Releasing your past doesn’t mean forgetting it. Releasing your past means dropping its attachment to the current version of you and your life. Current You may or may not have made any number of decisions that Past You did. Liberate yourself by bringing awareness to your propensity to project stories about your past onto your present (and future) and practicing self-compassion.

Research tells us that roughly fifty percent of what you remember isn’t true. And, the further removed from an experience we are the more faulty the story we’ve created around it becomes. Emotion influences our experiences and the retelling of them. 

Our stories are further skewed when other direct and indirect participants add in their retelling of the events. Direct participants are people who were there. Direct participants influence the retelling by seasoning your story with their version complete with their emotions (i.e., I remember, you said . . . . You were so mad! And I was just as upset as you were.). 

Indirect participants have an emotional reaction when they hear your story (i.e., That’s so sad!) and experience the story vicariously (How did that make you feel? You’re such a chill person, but that had to make you angry.). These participants add their spin. 

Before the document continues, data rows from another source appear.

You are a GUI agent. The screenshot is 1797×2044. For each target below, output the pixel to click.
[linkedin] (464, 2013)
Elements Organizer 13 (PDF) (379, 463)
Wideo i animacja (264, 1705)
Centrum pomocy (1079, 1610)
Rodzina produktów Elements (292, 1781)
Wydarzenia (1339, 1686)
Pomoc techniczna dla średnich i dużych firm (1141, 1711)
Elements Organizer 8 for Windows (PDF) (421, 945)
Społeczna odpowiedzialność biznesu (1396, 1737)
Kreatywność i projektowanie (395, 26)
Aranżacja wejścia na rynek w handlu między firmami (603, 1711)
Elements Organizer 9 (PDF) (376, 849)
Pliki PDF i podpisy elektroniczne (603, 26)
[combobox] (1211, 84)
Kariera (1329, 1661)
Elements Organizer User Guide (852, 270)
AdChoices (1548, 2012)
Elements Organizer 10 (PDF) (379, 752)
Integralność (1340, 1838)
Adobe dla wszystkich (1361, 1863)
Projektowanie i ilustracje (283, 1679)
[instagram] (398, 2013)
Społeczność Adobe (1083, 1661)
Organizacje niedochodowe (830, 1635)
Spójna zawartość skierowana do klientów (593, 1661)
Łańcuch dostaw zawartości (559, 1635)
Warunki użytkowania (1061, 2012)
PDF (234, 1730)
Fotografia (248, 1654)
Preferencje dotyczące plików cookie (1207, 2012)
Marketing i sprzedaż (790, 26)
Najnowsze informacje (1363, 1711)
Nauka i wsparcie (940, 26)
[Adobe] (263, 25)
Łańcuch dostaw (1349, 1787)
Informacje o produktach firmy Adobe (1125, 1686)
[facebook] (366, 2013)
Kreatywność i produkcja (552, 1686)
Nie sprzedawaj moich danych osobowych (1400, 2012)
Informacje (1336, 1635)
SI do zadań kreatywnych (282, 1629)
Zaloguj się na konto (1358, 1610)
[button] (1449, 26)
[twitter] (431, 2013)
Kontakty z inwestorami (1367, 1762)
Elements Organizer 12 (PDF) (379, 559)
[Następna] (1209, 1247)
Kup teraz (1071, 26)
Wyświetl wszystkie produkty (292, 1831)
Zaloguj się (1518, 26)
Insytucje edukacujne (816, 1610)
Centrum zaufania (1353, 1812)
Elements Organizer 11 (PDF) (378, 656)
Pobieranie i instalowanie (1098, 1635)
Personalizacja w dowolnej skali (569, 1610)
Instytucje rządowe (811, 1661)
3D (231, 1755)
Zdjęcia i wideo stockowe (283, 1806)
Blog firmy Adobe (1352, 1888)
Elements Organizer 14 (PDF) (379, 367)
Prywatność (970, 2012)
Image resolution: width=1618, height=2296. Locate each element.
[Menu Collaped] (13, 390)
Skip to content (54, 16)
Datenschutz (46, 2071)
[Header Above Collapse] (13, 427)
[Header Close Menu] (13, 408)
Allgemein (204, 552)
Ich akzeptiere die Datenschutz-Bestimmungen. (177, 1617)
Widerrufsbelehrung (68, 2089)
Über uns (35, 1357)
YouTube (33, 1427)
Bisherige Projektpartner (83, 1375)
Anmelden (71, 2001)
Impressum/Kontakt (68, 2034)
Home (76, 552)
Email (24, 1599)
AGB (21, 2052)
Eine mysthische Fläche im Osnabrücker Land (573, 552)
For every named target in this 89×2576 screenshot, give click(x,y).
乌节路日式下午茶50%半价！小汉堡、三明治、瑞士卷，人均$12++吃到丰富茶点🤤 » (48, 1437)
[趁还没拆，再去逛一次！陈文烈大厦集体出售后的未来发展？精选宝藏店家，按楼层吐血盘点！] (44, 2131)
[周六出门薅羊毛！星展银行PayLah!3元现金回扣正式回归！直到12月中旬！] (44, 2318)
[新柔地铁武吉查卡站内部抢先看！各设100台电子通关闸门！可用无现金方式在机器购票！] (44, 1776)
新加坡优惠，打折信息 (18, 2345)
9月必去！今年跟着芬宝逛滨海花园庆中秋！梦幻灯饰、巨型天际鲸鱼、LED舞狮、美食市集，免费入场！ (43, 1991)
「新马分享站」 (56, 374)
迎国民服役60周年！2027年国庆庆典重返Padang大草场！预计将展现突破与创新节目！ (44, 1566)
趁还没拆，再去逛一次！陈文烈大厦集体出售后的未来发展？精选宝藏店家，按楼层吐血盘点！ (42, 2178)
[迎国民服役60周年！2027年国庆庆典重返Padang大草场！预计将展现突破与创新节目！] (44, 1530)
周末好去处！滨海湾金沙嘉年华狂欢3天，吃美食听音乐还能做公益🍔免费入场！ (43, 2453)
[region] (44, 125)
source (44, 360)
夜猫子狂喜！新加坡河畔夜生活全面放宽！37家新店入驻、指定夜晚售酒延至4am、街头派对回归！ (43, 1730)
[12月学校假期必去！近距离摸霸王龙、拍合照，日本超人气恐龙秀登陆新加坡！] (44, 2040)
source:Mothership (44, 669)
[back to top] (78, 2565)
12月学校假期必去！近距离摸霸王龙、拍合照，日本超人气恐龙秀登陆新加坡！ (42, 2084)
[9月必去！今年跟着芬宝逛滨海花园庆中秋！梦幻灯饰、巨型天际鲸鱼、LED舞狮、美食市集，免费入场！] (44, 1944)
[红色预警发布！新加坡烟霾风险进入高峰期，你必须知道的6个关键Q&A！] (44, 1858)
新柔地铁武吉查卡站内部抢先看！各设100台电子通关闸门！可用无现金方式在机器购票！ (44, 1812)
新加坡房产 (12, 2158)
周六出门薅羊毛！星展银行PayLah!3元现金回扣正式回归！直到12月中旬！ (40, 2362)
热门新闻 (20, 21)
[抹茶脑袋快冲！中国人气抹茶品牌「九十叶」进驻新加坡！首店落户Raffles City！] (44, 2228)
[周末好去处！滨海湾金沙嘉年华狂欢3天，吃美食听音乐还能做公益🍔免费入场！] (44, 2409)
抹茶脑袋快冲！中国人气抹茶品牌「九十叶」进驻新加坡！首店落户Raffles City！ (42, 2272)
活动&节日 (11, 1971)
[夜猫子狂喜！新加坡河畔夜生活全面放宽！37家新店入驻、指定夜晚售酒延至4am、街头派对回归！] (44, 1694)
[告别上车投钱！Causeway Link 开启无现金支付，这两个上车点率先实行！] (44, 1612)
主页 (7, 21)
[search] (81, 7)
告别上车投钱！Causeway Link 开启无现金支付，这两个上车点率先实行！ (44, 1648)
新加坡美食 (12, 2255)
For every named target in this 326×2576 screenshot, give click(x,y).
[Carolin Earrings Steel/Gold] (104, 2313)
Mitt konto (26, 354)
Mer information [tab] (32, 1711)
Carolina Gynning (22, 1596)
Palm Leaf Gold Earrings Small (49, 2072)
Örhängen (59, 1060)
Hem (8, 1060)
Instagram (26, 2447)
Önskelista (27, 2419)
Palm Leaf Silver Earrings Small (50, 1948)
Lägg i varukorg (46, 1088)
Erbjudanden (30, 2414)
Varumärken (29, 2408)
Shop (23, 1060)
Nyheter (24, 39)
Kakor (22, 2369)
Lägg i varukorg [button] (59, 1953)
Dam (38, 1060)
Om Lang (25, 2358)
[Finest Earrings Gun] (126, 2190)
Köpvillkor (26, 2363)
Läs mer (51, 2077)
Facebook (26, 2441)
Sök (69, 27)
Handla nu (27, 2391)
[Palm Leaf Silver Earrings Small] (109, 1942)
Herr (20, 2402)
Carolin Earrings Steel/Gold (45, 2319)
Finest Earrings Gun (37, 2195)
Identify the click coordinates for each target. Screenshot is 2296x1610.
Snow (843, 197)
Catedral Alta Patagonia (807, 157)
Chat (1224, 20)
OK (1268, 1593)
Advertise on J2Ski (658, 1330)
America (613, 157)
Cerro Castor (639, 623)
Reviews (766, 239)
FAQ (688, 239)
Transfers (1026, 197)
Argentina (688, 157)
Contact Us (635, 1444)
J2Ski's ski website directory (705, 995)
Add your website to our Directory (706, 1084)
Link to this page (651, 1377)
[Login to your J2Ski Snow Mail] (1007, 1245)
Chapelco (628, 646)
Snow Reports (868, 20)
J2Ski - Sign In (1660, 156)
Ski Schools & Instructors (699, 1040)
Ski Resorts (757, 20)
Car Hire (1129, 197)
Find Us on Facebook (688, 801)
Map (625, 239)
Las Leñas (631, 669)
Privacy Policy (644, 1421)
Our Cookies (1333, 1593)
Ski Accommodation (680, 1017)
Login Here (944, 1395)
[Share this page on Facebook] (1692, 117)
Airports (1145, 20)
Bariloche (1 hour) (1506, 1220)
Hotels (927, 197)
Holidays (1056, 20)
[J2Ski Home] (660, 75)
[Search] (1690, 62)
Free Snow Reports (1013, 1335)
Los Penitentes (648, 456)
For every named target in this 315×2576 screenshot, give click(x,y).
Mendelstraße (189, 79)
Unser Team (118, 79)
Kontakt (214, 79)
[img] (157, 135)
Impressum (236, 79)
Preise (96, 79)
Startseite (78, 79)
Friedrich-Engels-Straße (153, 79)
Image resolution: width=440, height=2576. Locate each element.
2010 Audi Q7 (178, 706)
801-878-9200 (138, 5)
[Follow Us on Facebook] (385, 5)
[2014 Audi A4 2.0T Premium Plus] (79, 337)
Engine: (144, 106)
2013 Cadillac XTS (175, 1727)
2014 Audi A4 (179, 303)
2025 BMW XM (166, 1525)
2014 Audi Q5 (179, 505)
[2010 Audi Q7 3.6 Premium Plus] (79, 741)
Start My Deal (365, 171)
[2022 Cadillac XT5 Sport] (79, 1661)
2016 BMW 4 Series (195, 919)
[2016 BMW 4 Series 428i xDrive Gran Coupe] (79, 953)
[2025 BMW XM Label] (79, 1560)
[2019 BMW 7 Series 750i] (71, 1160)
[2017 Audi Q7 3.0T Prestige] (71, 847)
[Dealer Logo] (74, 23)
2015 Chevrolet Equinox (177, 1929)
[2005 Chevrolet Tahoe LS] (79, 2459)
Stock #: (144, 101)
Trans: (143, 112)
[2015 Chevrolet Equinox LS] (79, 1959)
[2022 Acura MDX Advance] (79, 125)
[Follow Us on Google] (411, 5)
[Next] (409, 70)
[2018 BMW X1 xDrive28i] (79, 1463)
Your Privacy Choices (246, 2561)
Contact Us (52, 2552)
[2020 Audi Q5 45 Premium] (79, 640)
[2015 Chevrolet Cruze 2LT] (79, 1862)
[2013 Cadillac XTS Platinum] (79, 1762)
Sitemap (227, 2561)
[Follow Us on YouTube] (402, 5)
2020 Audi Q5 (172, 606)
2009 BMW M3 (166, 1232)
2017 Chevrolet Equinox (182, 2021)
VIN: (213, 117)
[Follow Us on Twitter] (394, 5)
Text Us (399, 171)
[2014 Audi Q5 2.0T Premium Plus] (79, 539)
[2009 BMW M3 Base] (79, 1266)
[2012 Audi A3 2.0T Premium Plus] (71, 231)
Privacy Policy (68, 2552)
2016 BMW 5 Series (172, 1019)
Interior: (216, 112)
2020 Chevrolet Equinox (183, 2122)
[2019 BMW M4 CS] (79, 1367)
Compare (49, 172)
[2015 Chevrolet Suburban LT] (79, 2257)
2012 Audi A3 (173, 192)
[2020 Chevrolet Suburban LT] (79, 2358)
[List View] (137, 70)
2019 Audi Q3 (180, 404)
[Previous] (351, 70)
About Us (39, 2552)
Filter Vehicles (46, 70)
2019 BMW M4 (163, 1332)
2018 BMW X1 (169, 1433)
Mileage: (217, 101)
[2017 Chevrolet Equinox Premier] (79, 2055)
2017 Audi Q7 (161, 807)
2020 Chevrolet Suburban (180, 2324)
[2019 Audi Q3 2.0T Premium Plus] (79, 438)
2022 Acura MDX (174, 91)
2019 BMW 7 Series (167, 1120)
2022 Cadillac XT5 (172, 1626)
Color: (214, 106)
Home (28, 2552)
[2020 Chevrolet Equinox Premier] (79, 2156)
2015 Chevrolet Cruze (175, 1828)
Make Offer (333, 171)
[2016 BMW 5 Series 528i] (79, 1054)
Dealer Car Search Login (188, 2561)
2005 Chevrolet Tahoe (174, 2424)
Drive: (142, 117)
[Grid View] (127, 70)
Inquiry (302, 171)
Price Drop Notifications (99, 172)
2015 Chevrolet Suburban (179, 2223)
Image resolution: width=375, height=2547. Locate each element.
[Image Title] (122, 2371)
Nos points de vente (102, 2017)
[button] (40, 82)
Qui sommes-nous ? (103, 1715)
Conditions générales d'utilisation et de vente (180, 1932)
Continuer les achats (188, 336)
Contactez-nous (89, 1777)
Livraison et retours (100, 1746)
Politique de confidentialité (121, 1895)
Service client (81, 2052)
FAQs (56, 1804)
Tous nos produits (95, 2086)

So, why does this even matter?

The more emotional the story, the more we revisit it with ourselves and these participants. These stories become your personal lore. This lore influences your thoughts, your words, and your actions (which are significant in the formation of your mindset).

Your personal lore defines you because these stories influence your belief systems, your values, and even your personality. 

Be aware of this phenomena that we all experience. Be aware, because you are the author of your life. In the present moment if you want the next chapter to take a different direction, direct your thoughts, words, and actions the direction you wish to go. 

Be aware of bringing past stories into the present. What is the purpose of their presence? Is it to fill a void you’re feeling? You may live in past accomplishments when you feel like you aren’t living up to your potential. You define what “living up to my potential” means. You define it all.

You may live in the pain of the past because it fills the void of receiving love and attention. You don’t feel worthy, but living in a past pain gives us the attention of people living in our present moment. That reveals a lack of self-compassion. You are enough.

Reveling in the past is healthy when you extend appreciation to what you experienced (good or bad) that created the person that you are today, but, you don’t lean on those stories to create a life for you now. 

The whole point is this: Don’t allow the past, bad or good, to hijack your present. Live life intentionally now.

Sending you all Peace, Love, & Harmony.